Santa Maria v. Najera (CA1 7/21/09)

Can a motion for New Trial make an otherwise unappealable judgment appealable? We would have thought the answer intuitive.

Plaintiff’s filed a five-count Complaint; Defendants counterclaimed. Defendants obtained summary judgment on three of Plaintiffs’ five counts. Plaintiffs then attacked that ruling with a motion for New Trial. The court denied that and Plaintiffs appealed.

The judgment in the court below was a partial judgment without Rule 54(b) language. The opinion takes a surprising amount of time pointing out that you can’t appeal one of those. (This tendency to explain basic principles at length is common in opinions, almost as if – not that we’re suggesting anything, you understand – they were drafted by people who hadn’t practiced law much.)

But the appeal wasn’t from the summary judgment, it was from an order denying a new trial. Aha, a loophole!

No. The ruling on a New Trial can be appealed under A.R.S. 12-2101(C) — “from any special order made after final judgment.” You need a final judgment. Plaintiffs here didn’t have a final judgment, so they couldn’t appeal the New Trial order. The opinion takes three pages to say that, but that’s all it adds up to.

The opinion points out that a case called Mezey said all this just six years ago. But the court was spooked by the fact that a later Supreme Court opinion in another case disapproved of some things Mezey said about a different part of the appeal statute. So Santa Maria treats Mezey as if it were slightly radioactive, saying that the result here “is compelled” not by Mezey’s precedent but by its “reasoning.” 

Perhaps that was the reason for publishing this opinion. Unless the court thinks there’s something wrong with Mezey, Santa Maria adds nothing to the law.

State v. Copperstate Bail Bonds, Crow (CA1 7/17/09)

The name sounds like a criminal case but this is a bail-forfeiture proceeding, which is civil. We review it because published opinions are scarce this month and because it gives people who don’t do this work – viz., almost all of you – a glimpse of the sort of thing that happens in the smaller niches of the practice.

Copperstate posted an appearance bond; Crow paid the money for it (10%) and signed as indemnitor. The accused missed a court date – the police picked him up a couple of weeks later – so the court ordered a forfeiture hearing.

The Commissioner raised, sua sponte, the issue of whether Crow had standing to contest the forfeiture. The State said that he did but the Commissioner wanted the matter briefed. Crow briefed it; the State did not respond. The Commissioner thereupon decided that Crow lacked standing. On appeal, the State decided to agree.

On the standing issue, the Court of Appeals recited Crow’s argument, mentioned the Commissioner’s reasoning, then stated in one sentence its holding for Crow: a bond depositor or indemnitor has standing to contest forfeiture. How anyone reasonably familiar with civil law could have thought otherwise is a mystery, but then civil law is indeed mysterious to many in the criminal practice; in any event, the lack of prior cases on this exact subject on this exact statute was apparently enough to mislead the trial court and merit the publication of this opinion.
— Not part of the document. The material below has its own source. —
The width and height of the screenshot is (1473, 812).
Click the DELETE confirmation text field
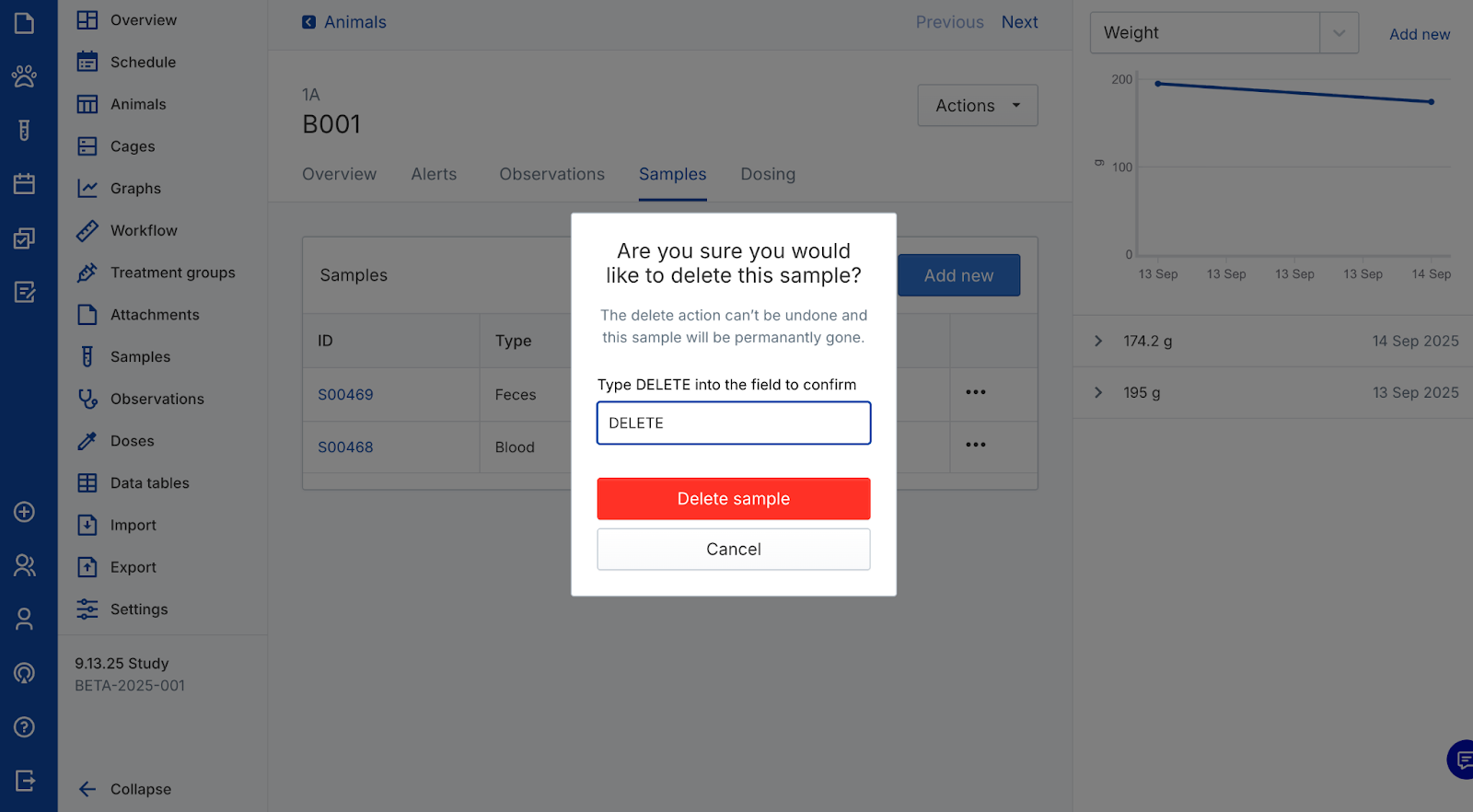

Meanwhile, Crow had established his bona fides by testifying in an affidavit that he had posted the bond and by presenting a copy of the application for it  showing him as indemnitor. In response, the State’s lawyer said that someone (apparently, some investigator or cop or deputy county attorney) talked to someone else who said that Crow didn’t really put up the money; the State also said that the deed of trust used to secure the bond was forged without, it seems, even offering hearsay – much less evidence – to prove it. The Commissioner indicated that Crow hadn’t proved that he posted the bond because he “failed to provide any corroborating evidence.”  In other words, in that Commissioner’s court the State’s double hearsay and unsupported allegation beats somebody else’s testimony.

Crow also argued that the accused had a valid reason for failing to appear. The Court of Appeals agreed with the trial court that he hadn’t. It therefore remanded, charitably construing the Commissioner’s ruling as not actually making a finding about Crow’s interest in the bond, instructing her to do so, and gently giving her some instruction along the way about how to follow the statute.
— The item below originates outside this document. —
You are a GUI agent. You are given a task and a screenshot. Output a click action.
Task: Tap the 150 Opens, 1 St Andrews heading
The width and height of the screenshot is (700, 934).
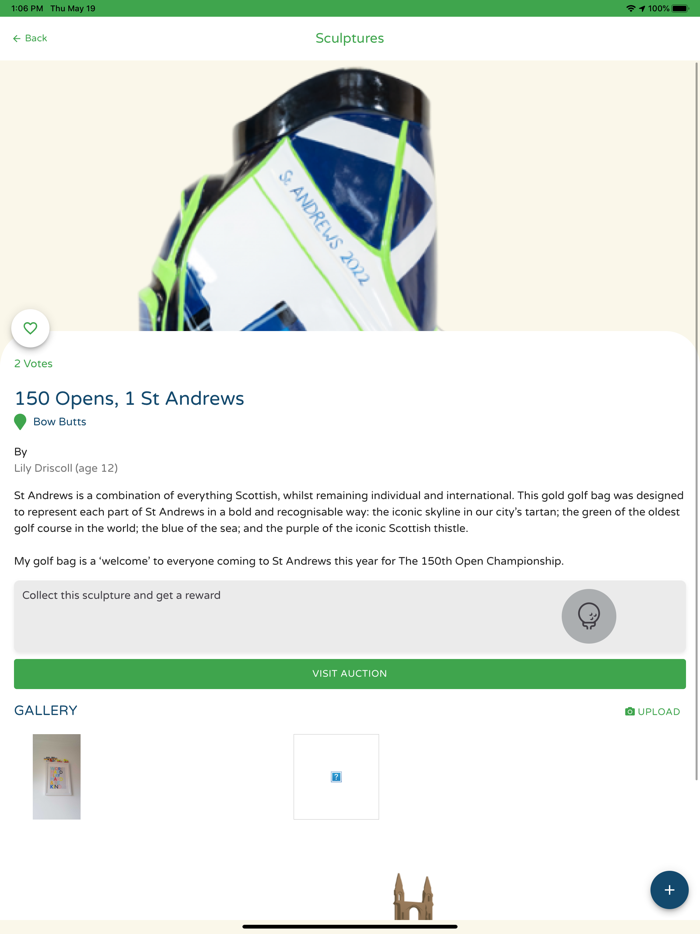pos(129,398)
Keystone Floor and More L.L.C. v. Registrar of Contractors, Kang (CA 1 7/15/09)

Remember the name? You might, we’ve already written about it; the court released it on July 2. Why release it again? To correct a few minor typos in the original. This has happened before. How did it get out the door with typos? And why promulgate it like a new opinion, with a new date, with nothing to explain what’s going on and why those of us who already read it needn’t pay any attention? Mere lawyers are apparently not encouraged to know.